Something has happened that was extremely predictable to anyone with a basic knowledge of economics:
The biggest reason for Obamacare’s rate hikes? Two of its most popular provisions, guaranteed issue and community rating. These are the technical terms for Obamacare’s ban on insurance companies denying coverage or charging people who are sick more.
The McKinsey report found that in Georgia, these mandates added between 44 and 52 percent to premiums. In Ohio, they were responsible for 41 to 50 percent of the hikes — and in Pennsylvania, as much as 62 percent.
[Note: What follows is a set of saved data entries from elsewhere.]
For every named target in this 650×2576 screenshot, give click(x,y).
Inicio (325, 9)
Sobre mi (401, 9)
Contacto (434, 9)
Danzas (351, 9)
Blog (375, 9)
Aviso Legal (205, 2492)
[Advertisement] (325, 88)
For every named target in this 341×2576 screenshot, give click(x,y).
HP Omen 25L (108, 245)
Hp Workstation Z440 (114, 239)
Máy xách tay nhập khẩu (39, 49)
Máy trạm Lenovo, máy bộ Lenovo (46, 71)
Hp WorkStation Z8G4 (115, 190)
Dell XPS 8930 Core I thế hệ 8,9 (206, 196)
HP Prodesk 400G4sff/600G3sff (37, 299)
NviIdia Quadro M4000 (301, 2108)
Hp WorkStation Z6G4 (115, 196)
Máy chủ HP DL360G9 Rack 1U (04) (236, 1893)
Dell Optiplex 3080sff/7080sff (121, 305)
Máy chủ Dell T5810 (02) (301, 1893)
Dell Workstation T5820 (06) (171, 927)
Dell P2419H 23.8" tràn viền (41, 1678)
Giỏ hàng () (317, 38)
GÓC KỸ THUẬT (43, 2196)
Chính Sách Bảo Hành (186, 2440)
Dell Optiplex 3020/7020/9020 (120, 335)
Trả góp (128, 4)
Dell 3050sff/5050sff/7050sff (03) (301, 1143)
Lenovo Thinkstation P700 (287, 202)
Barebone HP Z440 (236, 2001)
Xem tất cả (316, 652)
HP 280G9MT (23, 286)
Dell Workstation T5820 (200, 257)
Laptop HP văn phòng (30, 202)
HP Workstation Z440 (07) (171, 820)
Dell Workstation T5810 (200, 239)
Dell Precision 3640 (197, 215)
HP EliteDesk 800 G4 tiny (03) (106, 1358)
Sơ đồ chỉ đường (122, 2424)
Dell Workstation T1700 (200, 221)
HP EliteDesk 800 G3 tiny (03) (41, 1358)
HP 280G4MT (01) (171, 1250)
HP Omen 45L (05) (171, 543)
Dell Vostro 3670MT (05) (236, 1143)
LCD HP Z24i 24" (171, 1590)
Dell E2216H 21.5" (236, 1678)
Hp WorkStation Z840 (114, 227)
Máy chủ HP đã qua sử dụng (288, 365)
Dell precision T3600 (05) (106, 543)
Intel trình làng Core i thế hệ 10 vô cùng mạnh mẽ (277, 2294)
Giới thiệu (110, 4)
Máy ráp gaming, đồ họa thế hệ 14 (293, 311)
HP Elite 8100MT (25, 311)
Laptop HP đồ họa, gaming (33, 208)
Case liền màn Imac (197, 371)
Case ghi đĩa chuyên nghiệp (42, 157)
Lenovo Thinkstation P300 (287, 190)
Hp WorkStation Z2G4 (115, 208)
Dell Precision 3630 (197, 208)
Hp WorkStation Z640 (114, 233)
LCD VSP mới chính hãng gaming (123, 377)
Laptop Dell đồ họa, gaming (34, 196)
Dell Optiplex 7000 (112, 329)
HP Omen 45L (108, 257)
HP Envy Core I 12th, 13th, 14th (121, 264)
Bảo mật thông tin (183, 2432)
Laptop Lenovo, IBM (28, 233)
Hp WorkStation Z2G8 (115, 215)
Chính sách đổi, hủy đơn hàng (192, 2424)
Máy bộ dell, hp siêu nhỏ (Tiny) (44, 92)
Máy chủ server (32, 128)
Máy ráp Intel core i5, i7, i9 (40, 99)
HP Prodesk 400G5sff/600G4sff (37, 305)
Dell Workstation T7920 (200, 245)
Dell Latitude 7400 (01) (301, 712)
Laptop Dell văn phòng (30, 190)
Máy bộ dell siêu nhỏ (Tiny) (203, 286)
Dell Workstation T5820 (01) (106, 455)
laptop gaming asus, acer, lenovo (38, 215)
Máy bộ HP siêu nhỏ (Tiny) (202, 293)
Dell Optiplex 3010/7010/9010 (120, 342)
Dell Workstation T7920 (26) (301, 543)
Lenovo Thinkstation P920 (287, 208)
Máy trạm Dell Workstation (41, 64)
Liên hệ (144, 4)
In Tennessee, guaranteed issue and community rating accounted for between 73 and 76 percent of premium increases.
It’s nice to want to help sick people get better. Unfortunately, there’s no magic wand that will make them healthy again. So we have to choose between various options, and hopefully, we can find one that is low cost while still providing excellent care for all involved. Obamacare, however, is not it. Why? Because it fails miserably in the low-cost area, as do all plans that involve making insurance something other than insurance.
I’ve seen some people piously state that “people aren’t cars, so we shouldn’t treat them as such.” I agree. So instead of forcing insurance to be something that it isn’t, we should separate the terms “health insurance” and “health care” into the two different things that they are. Insurance is about people pooling money together so that you can draw on that pool if something unexpected happens. Health care is a broad term that involves a lot of ongoing work and expense, a lot of which isn’t thought of as necessarily medical in nature.
Why should we separate insurance and regular care? Simple: the big pool of money. If your routine care is always being reimbursed out of that big pool of money, then you don’t care as much about the cost, since it’s not immediately apparent to you if your own out-of-pocket expense isn’t affected. Therefore, there’s an incentive to the health providers (hospitals, doctor’s offices, etc.) to increase the cost to secure a larger reimbursement for themselves.
Instead of reimbursing out of that big pool of money, we should instead pay for routine expenses ourselves. Once you have to pay for something yourself, you naturally want to get the lowest cost possible, and the cumulative effect of a nation of over 300 million people seeking lower cost medical care would be that prices would go down. This could involve something like wellness plans offered for animals, in that you can get a set amount of care and discounts for paying a set monthly fee, but you’re still paying for the cost of the services received.
Will this work for everyone? No, there will be some outliers, and there may be something that has to be done by the government to ensure that those people are taken care of. But for the vast majority of all people, this will reduce costs to something that can be borne by a normal person, and will help reduce costs for those outliers, as well.